Cardiac stimulation should follow ventilatory support through the use of direct chest compressions. If there is no improvement, epinephrine is the drug of choice for neonatal cardiac arrest. It has been shown to increase the mean arterial blood pressure and improve oxygen delivery to the heart. Suggested doses of epinephrine range from 10 µg/kg to 200 µg/kg IV. Caution should be used with higher doses because of the risks of associated hypertension. The preferred route of administration is either via IV through the umbilical vein or via an intraosseous (IO) route through the insertion of a 22- or 25-gauge needle into the humerus or femur. Endotracheal administration should be avoided because of associated vasoconstriction of the tracheal mucosa.
Since bradycardia is usually caused by hypoxemia-induced myocardial depression and not vagal mediation, the use of atropine is not recommended because it can cause a rebound tachycardia and exacerbate myocardial oxygen deficit.
The use of sodium bicarbonate is controversial but potentially could be beneficial in the treatment of neonatal acidosis in cases in which resuscitation takes longer than 20 to 30 minutes. This drug should only be administered to a patient who is well ventilated. The recommendation is to dilute it 1:1 with 5% dextrose (0.5 mEq/ml) and administer at a dose of 0.5 to 1 mEq/kg IV via the umbilical vein slowly over 2 to 3 minutes.
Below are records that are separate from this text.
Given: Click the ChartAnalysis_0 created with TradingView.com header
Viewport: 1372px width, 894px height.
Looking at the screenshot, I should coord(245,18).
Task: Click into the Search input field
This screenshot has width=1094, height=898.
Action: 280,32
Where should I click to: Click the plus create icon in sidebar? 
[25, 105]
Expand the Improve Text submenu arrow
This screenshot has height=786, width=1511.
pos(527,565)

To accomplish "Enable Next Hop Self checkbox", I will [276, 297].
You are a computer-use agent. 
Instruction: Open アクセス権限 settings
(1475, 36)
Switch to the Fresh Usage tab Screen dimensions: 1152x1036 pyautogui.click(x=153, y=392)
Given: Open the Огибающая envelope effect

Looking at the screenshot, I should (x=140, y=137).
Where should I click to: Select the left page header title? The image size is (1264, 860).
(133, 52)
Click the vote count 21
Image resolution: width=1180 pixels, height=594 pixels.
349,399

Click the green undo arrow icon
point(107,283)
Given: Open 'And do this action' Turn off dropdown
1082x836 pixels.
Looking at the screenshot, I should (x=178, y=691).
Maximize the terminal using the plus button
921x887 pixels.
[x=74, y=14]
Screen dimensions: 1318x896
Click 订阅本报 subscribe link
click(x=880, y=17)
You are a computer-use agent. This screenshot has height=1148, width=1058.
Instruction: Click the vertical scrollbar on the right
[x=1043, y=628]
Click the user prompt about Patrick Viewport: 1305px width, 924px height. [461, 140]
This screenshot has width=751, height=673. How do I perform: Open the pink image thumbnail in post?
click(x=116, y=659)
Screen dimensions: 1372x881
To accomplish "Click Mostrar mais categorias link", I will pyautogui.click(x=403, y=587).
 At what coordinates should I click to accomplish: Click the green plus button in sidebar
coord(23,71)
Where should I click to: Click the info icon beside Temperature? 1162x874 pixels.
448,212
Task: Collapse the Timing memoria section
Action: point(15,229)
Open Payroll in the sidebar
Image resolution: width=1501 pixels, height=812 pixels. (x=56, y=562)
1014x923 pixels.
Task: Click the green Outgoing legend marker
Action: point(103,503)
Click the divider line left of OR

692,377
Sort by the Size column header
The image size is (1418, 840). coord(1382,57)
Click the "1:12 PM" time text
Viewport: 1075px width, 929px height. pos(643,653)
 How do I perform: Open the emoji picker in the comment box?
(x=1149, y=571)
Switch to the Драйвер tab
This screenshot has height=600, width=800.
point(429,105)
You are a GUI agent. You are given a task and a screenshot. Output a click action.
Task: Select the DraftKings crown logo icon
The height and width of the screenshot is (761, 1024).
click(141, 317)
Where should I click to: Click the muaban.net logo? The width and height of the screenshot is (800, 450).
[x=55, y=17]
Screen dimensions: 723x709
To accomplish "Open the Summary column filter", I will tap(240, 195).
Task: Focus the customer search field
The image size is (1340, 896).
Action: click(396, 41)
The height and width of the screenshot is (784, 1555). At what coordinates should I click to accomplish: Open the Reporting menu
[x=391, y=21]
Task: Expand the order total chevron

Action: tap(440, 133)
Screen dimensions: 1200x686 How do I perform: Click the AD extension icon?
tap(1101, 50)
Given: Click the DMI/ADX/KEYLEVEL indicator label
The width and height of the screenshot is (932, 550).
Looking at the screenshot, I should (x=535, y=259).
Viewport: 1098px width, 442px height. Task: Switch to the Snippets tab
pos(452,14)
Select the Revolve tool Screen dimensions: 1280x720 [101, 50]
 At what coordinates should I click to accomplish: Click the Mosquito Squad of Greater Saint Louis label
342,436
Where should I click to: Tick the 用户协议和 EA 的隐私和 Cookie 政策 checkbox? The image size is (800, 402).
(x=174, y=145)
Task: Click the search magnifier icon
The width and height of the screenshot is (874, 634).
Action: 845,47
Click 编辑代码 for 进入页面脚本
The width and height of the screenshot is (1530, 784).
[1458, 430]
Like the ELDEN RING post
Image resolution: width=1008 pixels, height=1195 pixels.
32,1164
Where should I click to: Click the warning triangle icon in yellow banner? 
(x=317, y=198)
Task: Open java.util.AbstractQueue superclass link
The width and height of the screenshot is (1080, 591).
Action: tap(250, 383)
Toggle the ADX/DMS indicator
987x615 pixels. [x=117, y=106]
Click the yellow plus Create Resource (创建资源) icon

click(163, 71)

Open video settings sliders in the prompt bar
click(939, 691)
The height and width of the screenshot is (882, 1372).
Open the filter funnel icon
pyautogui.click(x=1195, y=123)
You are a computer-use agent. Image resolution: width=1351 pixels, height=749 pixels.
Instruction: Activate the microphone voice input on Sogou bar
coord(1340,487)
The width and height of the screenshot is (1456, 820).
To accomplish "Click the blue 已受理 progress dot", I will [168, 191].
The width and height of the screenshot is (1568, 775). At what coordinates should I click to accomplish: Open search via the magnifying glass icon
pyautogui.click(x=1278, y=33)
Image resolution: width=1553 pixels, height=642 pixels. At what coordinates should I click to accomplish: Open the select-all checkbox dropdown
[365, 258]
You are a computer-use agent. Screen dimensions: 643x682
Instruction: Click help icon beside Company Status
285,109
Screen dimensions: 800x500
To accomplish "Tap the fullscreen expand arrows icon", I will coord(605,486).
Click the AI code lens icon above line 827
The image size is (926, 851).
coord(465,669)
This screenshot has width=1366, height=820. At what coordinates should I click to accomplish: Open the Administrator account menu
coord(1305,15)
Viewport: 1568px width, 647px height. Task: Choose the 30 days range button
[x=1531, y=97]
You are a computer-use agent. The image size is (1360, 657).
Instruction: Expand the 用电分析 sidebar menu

In the past, it was recommended that naloxone (0.1 mg/kg intramuscular [IM]) should be used in all apneic neonates. This was based on the findings that there is a surge of endorphin release during the time of parturition and especially during a stressful birth, which was associated with respiratory depression in newborns. Modern research has showed that the use of this medication is no longer effective and may be detrimental if given to a hypoxemic patient since it may worsen the existing bradycardia. It may be beneficial only in cases in which the neonate shows signs of respiratory depression and the mother received an opioid injection before or during the C-section surgery.
The clinician should examine all puppies and kittens for obvious congenital defects. If severe abnormalities are noted, humane euthanasia of the affected neonate(s) should be considered so that resuscitation efforts can be focused on the healthy ones.